Along with the rough, the sea also brought Kerry moments of great calm and contentment. Out there, on a good day, life could be “magical”.
“You’d see so much bird life, the big ones and the little ones and so many whales and different types of dolphins. The albatrosses and everything out there are just so special and I loved seeing the land from the sea too.”
And from the sky - another chapter in Kerry’s adventure-filled life was helicopters. Apart from the farm, helicopters gave Kerry his first job out of school. He had gone off to St Bede's College in Christchurch for his secondary schooling but his parents pulled him out when it became apparent he was going backwards. “Mum and dad reckoned I was only there to eat my play lunch. So I came home with no qualifications and what I have learnt, I have learnt from the university of life”.
Kerry went and worked for Graham Stewart, the first company in New Zealand to put procedures for hunting deer from helicopters in place. Fresh out of school at 16 years old and Kerry found himself hanging out of a chopper shooting deer, one of the pioneers to do such a thing.
“Graham Stewart was cleaning up the Waiatoto of deer so the grass could have a chance to grow again. I would venture to say I was one of the first 10 or 12 people to ever shoot a deer out of a helicopter. When the helicopters first started up there were virtually no Kiwi pilots so they were brought in from America. Some of them were bloody useless but there were one or two really good ones. We got 8000 deer out of the Waiatoto in one year.”
Kerry’s passion for hunting landed him his first job, it built him his first house and it also helped him to develop the farm once he had managed to buy it off his parents in the mid 1960s.
“At that stage the only cash I could earn was through hunting deer so therefore I spent a lot of time out in the early morning and late evening spot-lighting to try to get money.”
Kerry didn’t learn to fly a helicopter himself until the 90s. He says he couldn’t justify the cost while he was farming, “it was too bloody expensive and then I could least afford it after I sold the farm so, I stopped flying then”. But he absolutely loved it when he got up above the land he knew so well.
“I could muster the cows with the helicopter and it was magic. It’s an unbelievable feeling, I would feel elated, it’s euphoria. I’d hire the helicopter and I’d have two and a half hours of fuel and so I’d do what I could and come home again. I’d check all those valleys and see what the cows were doing and how they were. It was a great way of doing things.”
“In the roar I’d hire it to go hunting in little valleys and places that I had always wanted to go and shoot a deer.

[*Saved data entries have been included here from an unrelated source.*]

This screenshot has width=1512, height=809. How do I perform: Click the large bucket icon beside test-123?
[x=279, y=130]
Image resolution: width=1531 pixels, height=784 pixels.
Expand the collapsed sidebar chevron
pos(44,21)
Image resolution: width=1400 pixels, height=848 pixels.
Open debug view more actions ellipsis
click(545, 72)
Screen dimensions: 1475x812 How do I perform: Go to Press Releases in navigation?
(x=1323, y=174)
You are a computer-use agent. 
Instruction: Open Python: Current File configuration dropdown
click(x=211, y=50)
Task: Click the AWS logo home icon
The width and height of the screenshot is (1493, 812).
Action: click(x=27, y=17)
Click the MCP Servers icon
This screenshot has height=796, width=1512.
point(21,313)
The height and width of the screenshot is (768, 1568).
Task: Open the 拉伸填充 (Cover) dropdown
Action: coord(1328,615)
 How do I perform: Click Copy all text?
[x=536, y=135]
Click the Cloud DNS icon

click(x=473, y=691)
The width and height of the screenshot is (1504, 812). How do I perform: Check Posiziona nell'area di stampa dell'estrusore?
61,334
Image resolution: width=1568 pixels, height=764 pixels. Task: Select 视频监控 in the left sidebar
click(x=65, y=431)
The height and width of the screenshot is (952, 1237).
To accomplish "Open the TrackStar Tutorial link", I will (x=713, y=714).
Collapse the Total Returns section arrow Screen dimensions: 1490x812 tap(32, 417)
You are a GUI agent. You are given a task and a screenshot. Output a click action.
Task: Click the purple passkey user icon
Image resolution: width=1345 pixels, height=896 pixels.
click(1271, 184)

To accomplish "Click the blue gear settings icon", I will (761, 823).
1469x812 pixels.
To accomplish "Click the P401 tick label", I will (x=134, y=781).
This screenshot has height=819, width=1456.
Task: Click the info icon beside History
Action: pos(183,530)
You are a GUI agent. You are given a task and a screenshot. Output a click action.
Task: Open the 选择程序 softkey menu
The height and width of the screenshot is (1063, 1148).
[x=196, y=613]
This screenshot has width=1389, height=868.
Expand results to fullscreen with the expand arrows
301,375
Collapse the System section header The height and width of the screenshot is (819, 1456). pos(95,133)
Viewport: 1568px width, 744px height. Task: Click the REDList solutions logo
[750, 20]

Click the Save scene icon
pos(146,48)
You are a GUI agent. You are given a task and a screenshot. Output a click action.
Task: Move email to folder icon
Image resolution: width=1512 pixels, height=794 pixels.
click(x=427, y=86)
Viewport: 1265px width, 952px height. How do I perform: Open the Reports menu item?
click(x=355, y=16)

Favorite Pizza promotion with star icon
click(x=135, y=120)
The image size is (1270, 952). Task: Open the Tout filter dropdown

Places I’d seen while I was cruising around. I’d see a place and think there might be a big stag in there and so I’d land the helicopter, camp the night with a mate, who used to come with me, and see if we could get a trophy or two.
After the farm was sold in the mid 90s the Eggelings stayed put in their Haast home and Kerry and Fay now get to enjoy a quieter life. One that doesn’t involve 4am starts, horseback musters through swollen rivers, constantly watching the changeable clouds for possible sideways rain and the never-clocking-off aspect of farming and fishing.
What doesn’t Kerry miss?. “The phone ringing at 8 o'clock at night. The sun would still be shining but we’d be fast asleep in bed. It doesn’t get dark till 10.30 or 11 at night here in the mid summer, but when you’re working all day and every day you get bloody tired and we would go to bed really bloody early. “Oh what are you doing in bed you useless bugger,” I'd get over the phone and I’d say, “yeah join me in the morning mate!”.”
What does Kerry miss?, “getting up there in a helicopter, " he says wistfully, looking out the window. Kerry Eggeling’s life has been one lived on high but with feet - often bare - planted firmly on the West Coast ground. “I have never regretted anything about my life. No regrets at all, not a minute of it.”